Before graduating from Barnard, she started to consider graduate programs. At the time, it was an unusual area of research; most programs were not invested in the intersection between the archaeological and the anthropological. But it happened to be the specialization of one faculty member in particular, Bernard Wailes at the University of Pennsylvania. Since her suitemate at Barnard had access to a car, the pair spent a weekend exploring the campus in Philadelphia.

Crabtree, in a leap of faith, introduced herself to Wailes. The lightbulb flickered again. During their meeting, Wailes, so impressed that she had excavated in Winchester, asked on the spot if she would be interested in traveling to Dún Ailinne for another project. “Is the Pope Catholic?,” Crabtree remembered thinking. The two would go on to work together throughout her master’s and doctorate at Penn.

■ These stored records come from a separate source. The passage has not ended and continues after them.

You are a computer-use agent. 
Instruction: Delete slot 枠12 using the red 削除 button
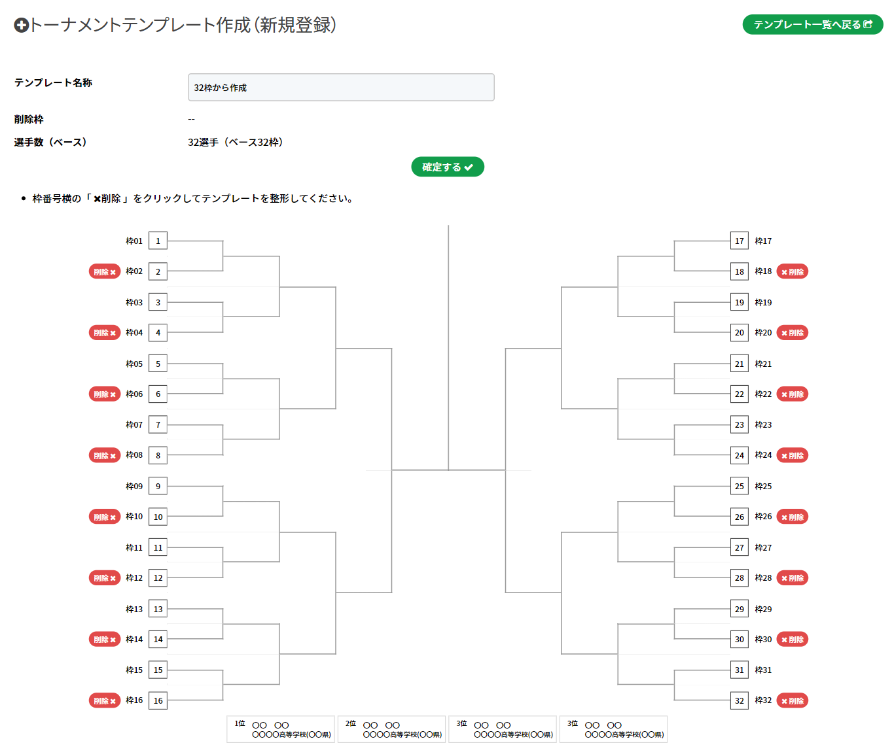click(x=105, y=578)
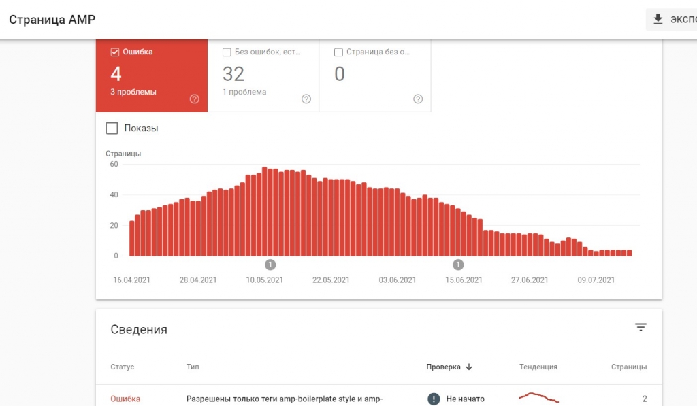Check the Страница без ошибок checkbox
697x406 pixels.
338,52
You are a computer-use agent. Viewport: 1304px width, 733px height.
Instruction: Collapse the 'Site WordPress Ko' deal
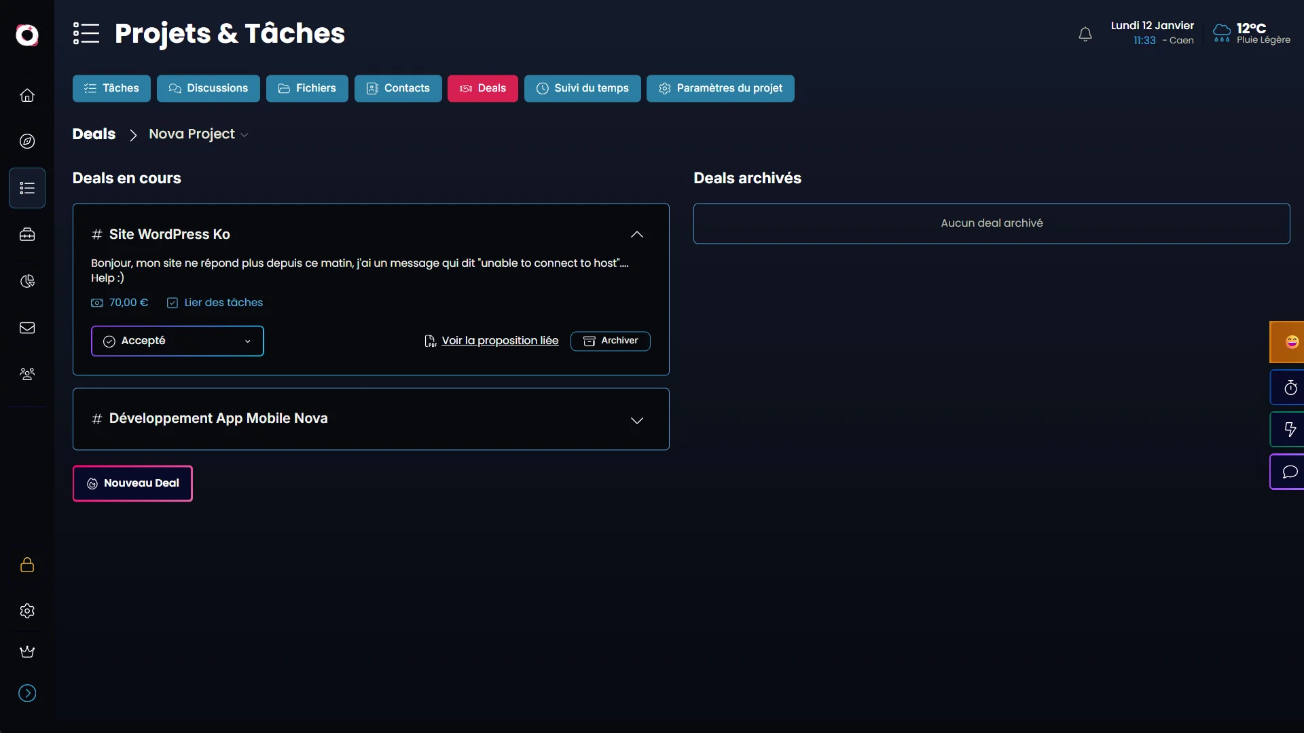(636, 234)
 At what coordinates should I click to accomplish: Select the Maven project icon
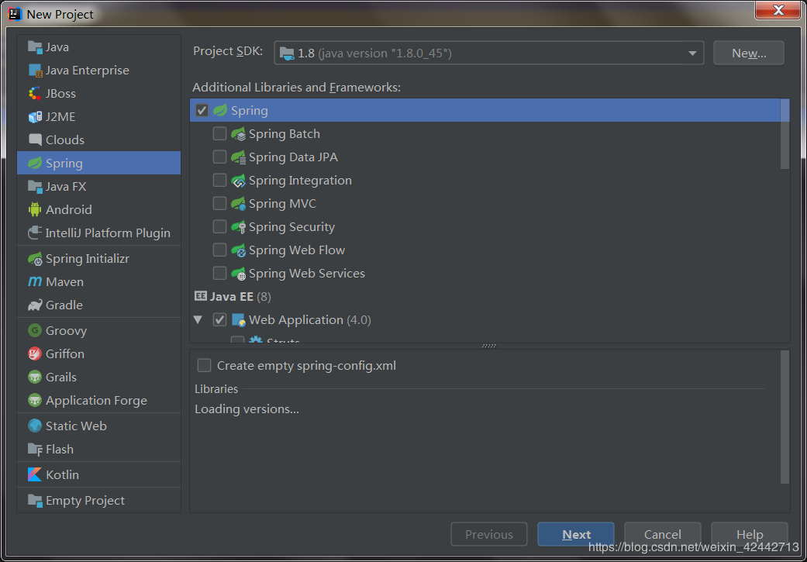tap(35, 282)
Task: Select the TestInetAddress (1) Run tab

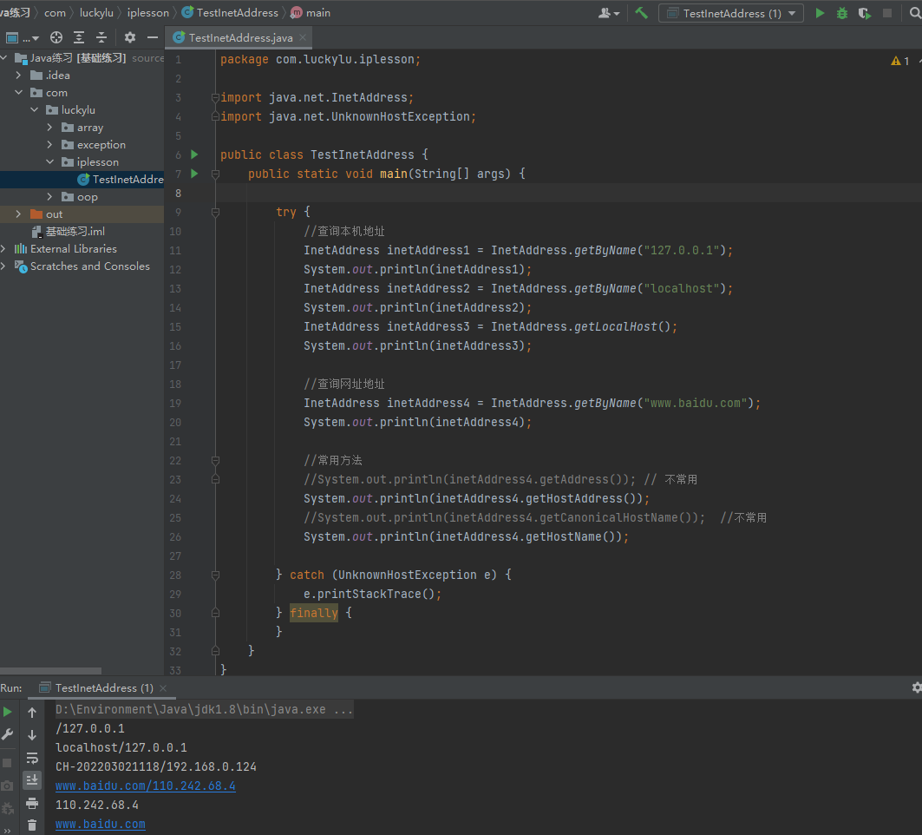Action: (102, 687)
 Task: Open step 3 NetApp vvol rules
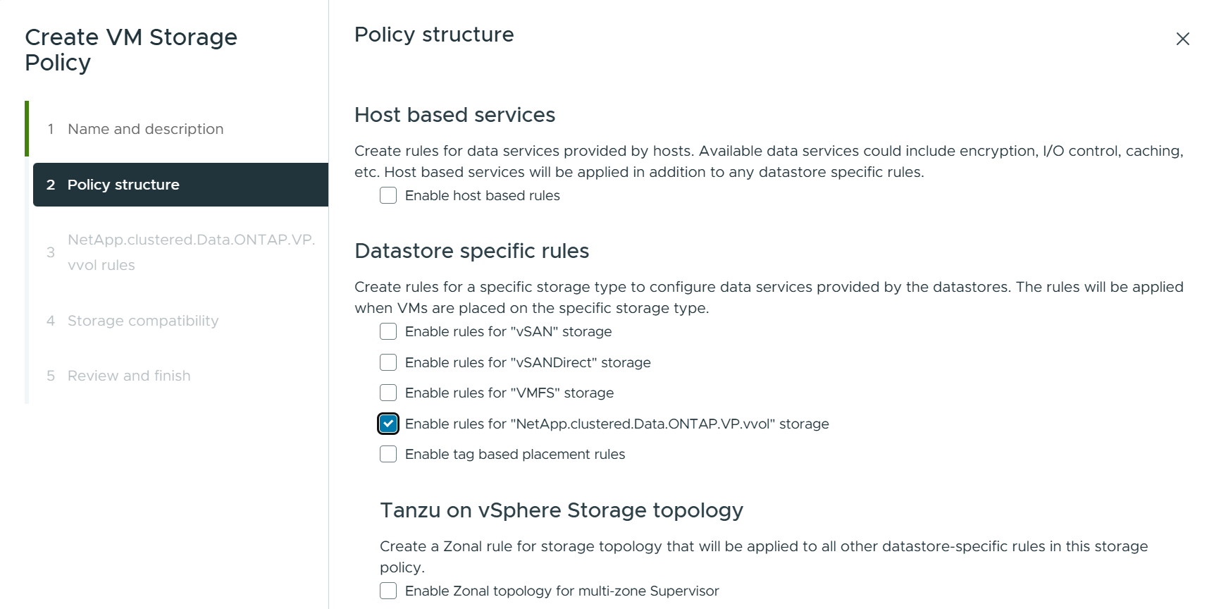pos(190,252)
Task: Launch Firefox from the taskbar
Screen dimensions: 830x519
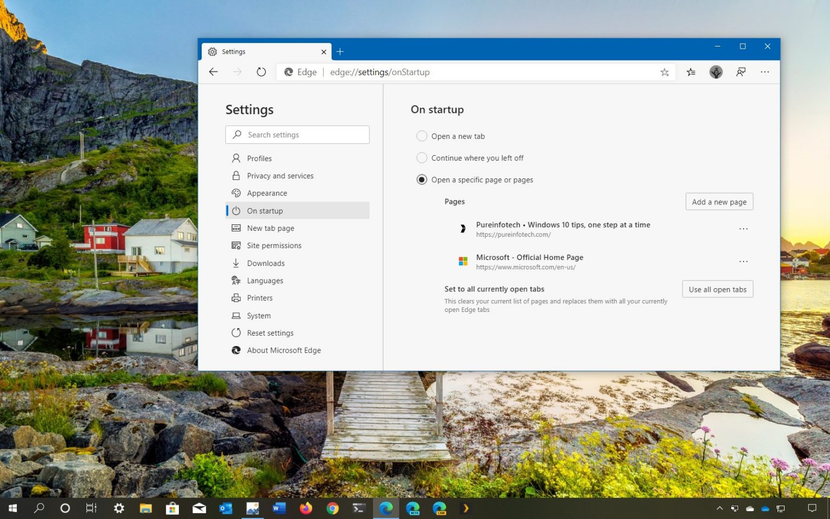Action: (x=305, y=508)
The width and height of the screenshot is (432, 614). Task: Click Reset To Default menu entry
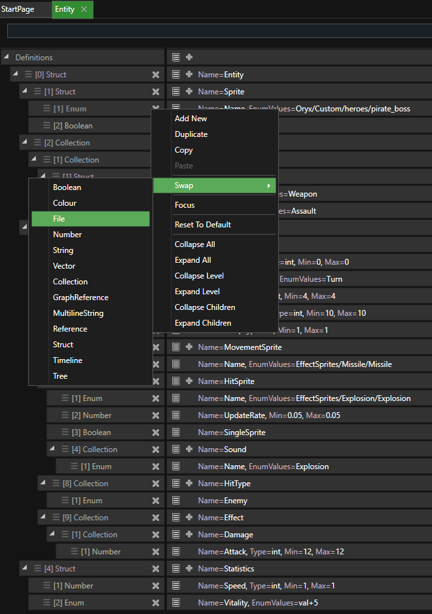click(203, 225)
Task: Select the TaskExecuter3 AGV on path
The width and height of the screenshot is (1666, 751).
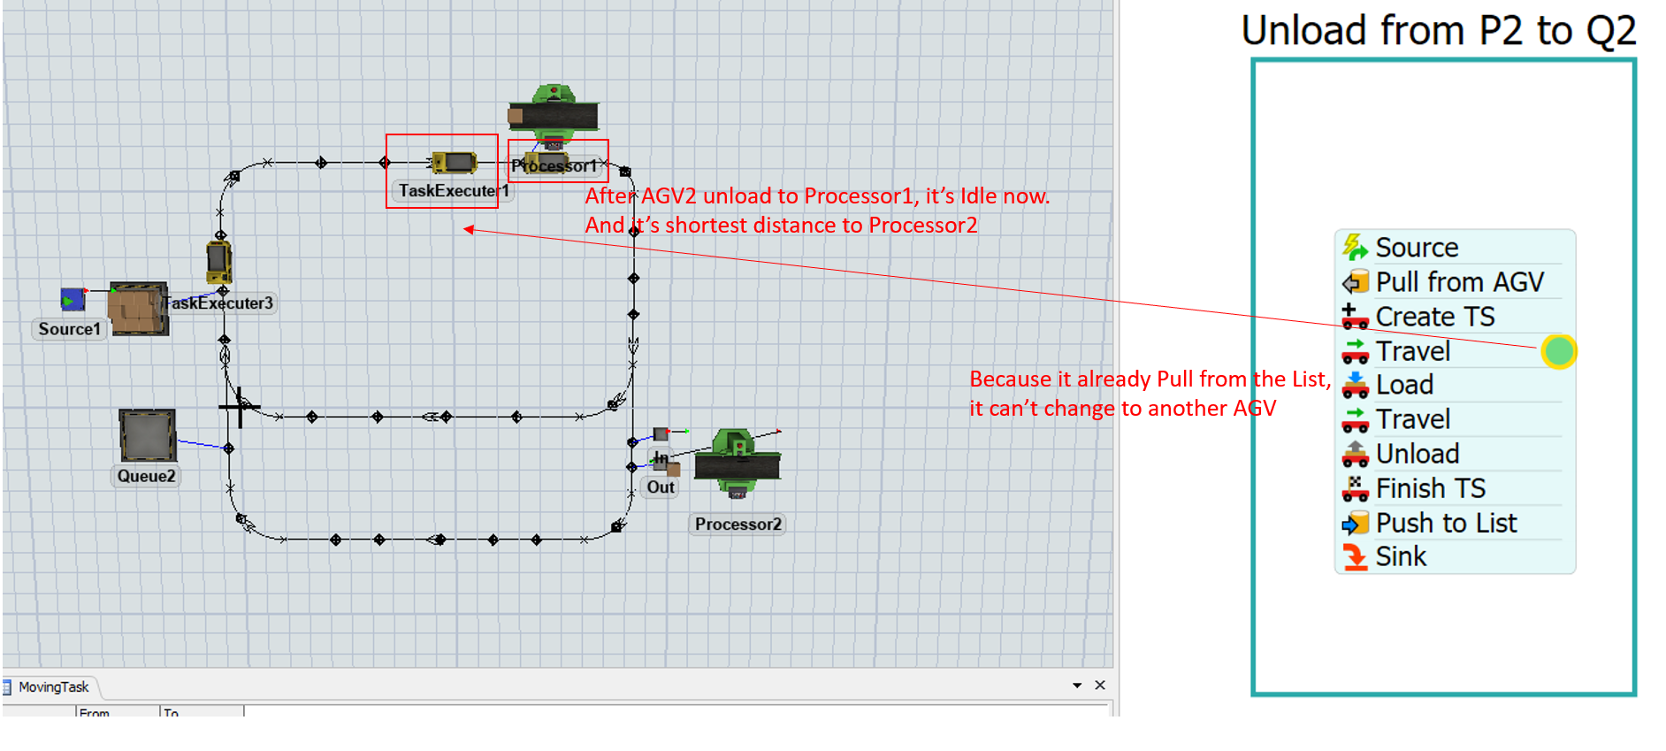Action: pyautogui.click(x=218, y=262)
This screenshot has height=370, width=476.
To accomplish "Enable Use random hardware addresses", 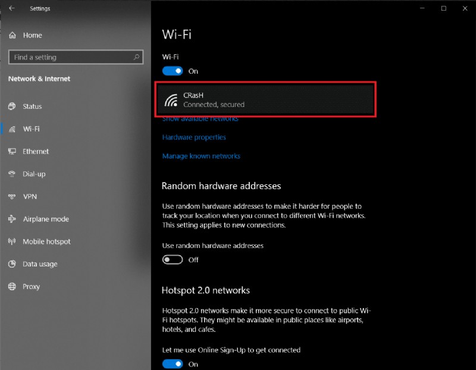I will click(x=173, y=259).
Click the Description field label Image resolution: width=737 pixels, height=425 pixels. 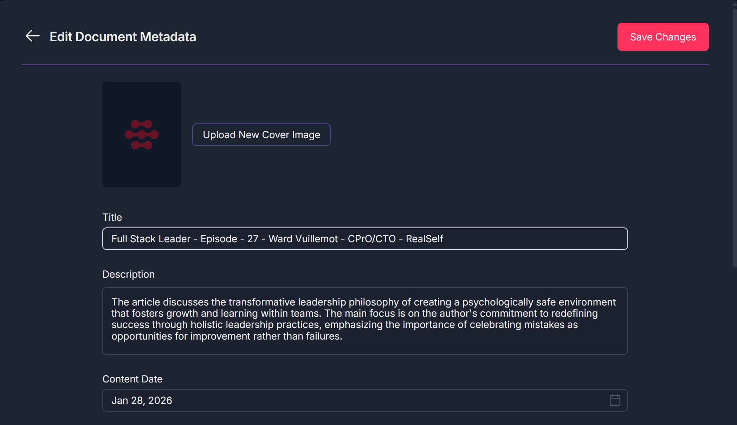pos(128,274)
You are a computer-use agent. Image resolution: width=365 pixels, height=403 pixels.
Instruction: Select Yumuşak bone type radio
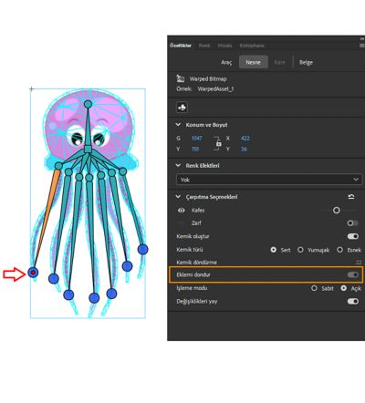300,250
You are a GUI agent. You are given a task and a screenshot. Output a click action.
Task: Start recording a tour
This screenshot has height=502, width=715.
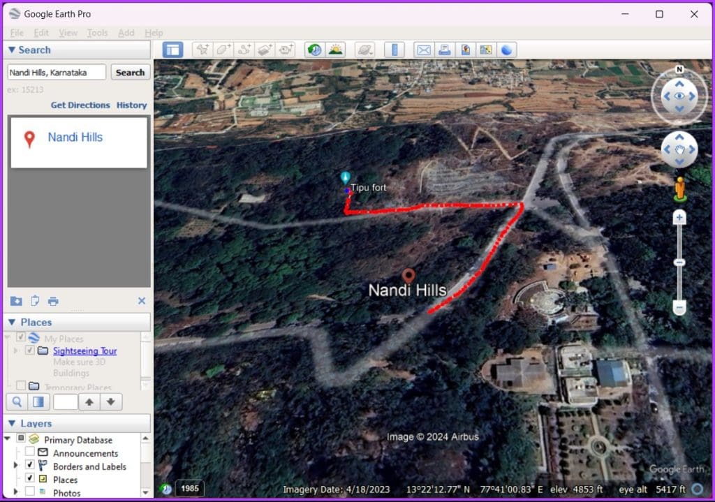(285, 50)
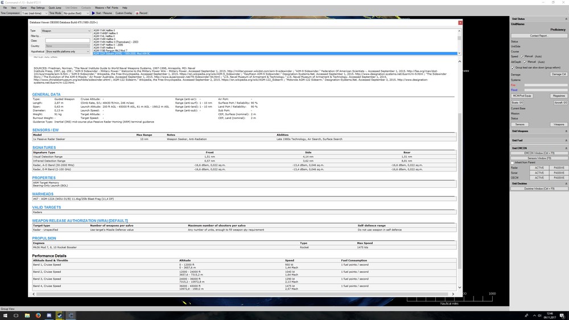Uncheck Group lead can slow down

[512, 67]
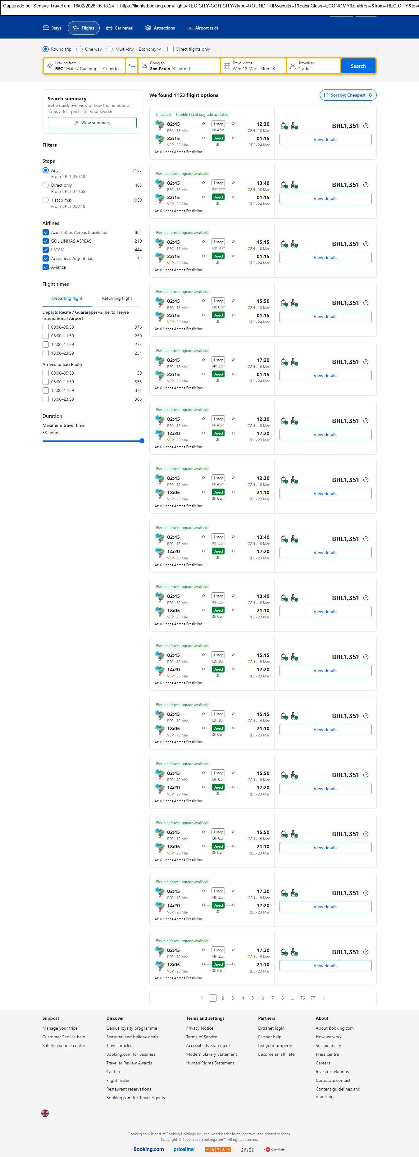This screenshot has height=1157, width=419.
Task: Expand the Travellers 1 adult selector
Action: tap(313, 66)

In graduate school, Crabtree narrowed her focus to the zooarchaeological. At excavation sites, she explained, the most common finds are animal bones. “It’s ‘Oh, here’s a little bit of pottery… and here are lots of animal bones’.” The bones, once assessed, can paint a picture of how entire cities functioned. What kinds of animals were being eaten? Are these remains of cattle for beef? Sheep for wool? Are there standardized cuts, suggesting specialist butchers? How was the meat distributed? “It can tell us an awful lot of things," Crabtree said.Crabtree holding archaeological remains.

Leaving Behind a Legacy

Her scholarship emerged alongside and has made a lasting impression on the zooarchaeological sub-field. The research in Ukraine, for instance — it was often thought that modern domesticated horses could be traced back to around 3,500 BC, despite outstanding genetic and geographic uncertainties. The project’s team of archeologists searched for remains from suspected domestication sites across Iberia, Anatolia, and the steppes of Western Eurasia and Central Asia for greater insight. In the end, the origins of the domesticated horse tracked closer to 2,000 BC.

Even as her career evolved, Crabtree made it a point to continue training undergraduate students, in addition to those in master’s and doctorate programs working on specialized projects. It’s a point of pride that some of her first students are now full professors themselves. The final classes she will teach before retiring are “Zooarchaeology” and “Barbarian Europe,” which happen to be two undergraduate courses representing her major academic contributions. “That is what has felt important — getting the next generation involved,” Crabtree said.